» **Exercise task**: Reproduce without alteration the lines beginning with the line that contains "The height and" and ending with the line that contains "click(38, 240)", both included. Give no other lines.

» **Data provided**:
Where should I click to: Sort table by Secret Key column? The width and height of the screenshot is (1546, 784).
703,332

==

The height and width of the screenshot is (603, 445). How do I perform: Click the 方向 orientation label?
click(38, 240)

==

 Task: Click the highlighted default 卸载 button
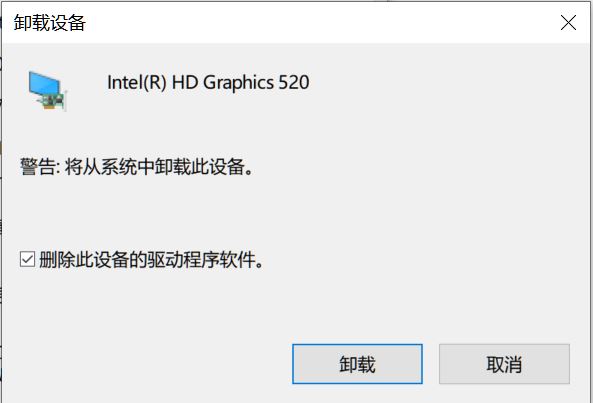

» **The output**:
The height and width of the screenshot is (603, 445). How do I perform: Click the 方向 orientation label?
click(38, 240)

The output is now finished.